The continuing chaos in Iraq and Afghanistan is sickening. When the White House says the escalating violence is a sign that the American strategy is working, one wonders if there are summer mold spores inside the air conditioning at 1600 Pennsylvania Ave. that are affecting brain patterns of its worker bees. The 140,000 American men and women serving their country while stationed in Iraq deserve more than the brutal heat and indecisive messages from Washington that they are getting.

“We intend to see this through to success,” said Pentagon chief Donald Rumsfeld. But what does that mean? How long? How many Americans must die? Whatever happened to “exit strategies” that Secretary of State Colin Powell used to insist upon? Where is the coalition that Mr. Rumsfeld insists is so broad?

Officials in the Bush Administration now are desperately trying to shut out the daylight they let show between the United Nations and the United States regarding Iraq - something the first President Bush never let happen. Mr. Powell and U.N. Secretary-General Kofi Annan, side by side, vowing to keep up the fight to stop the heartbreaking terrorism in Jerusalem and bring peace to Iraq is welcome, if late. If we've learned anything this dreadful summer, it's that the United States can't go it alone.

As for the great blackout, it's hard to see how plundering Alaska will keep the energy grids sparking, but that's what the administration is arguing. They want all the bells and whistles of their energy bill, most of which wouldn't have any effect on keeping the lights on except to further enrich the big guys.

And then there's the John Ashcroft road show, in which he is cajoling and threatening his way across the country.

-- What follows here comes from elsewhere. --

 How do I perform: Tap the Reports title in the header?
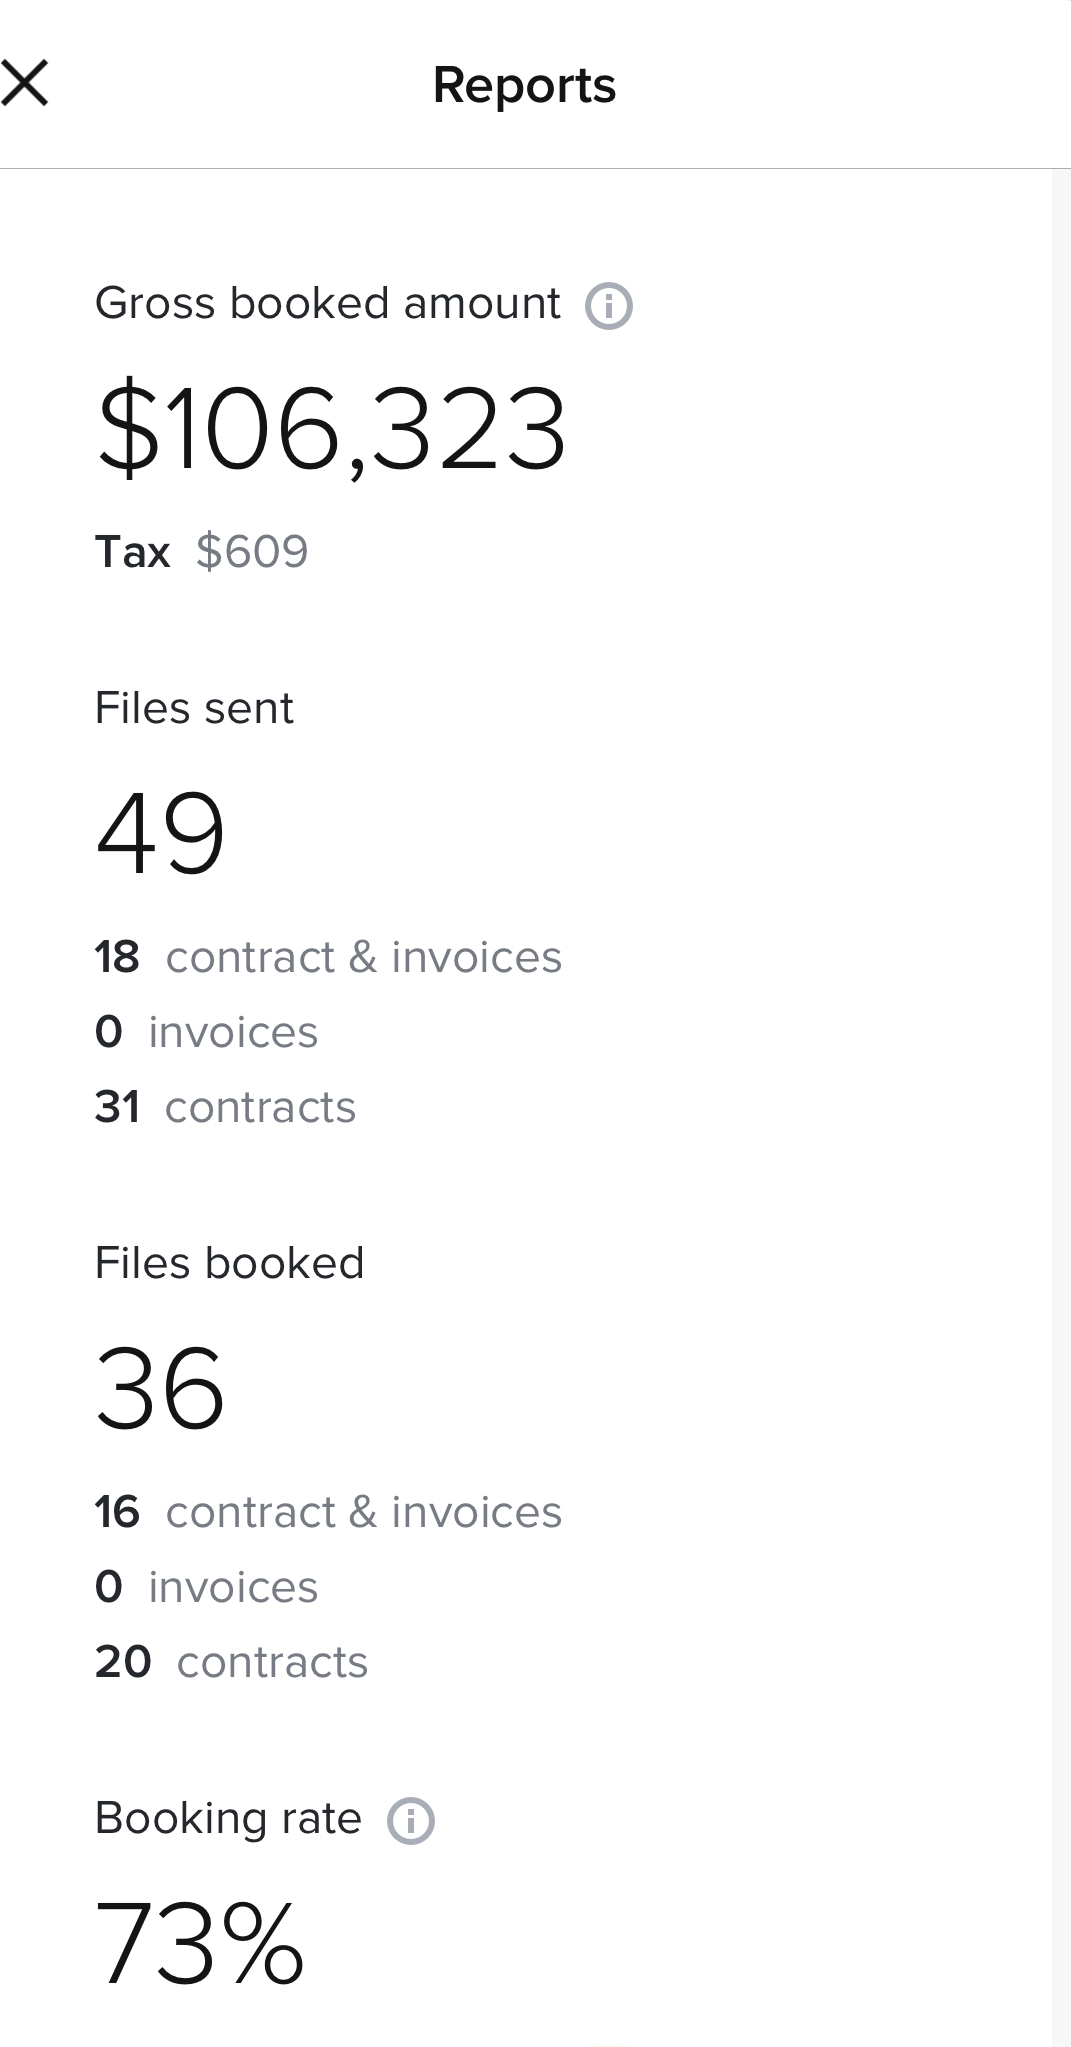(x=524, y=86)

He is demanding not only that Americans protective of their civil liberties and privacy stop criticizing the lock-em-up-and-throw-away-the-key mentality at his Justice Department, but roll over and let Congress pass even more restrictive and dangerous legislation, which his department already has drafted.

Let's hope that in their justifiable fear of and anger at the real terrorists, Americans won't be cowed into giving up what hundreds of thousands of us have died to protect. Yes, Mr. Ashcroft is probably a well-intentioned public servant, even though he maligns critics of the misnamed Patriot Act. But the next attorney general might be more malevolent. It is difficult to get bad laws off the books. It is difficult to undo the injustices done by well-intentioned laws. It is impossible to erase the moral stain on a country that persecutes the innocent out of fear.

With all this and job losses, heat, flood, and general angst, it's a tough time to be an American. Mr. Bush faces a difficult year ahead. In politics, it's all about what have you done for me lately. Whatever he's done to date - good and bad - he has to earn a second term by what he does next.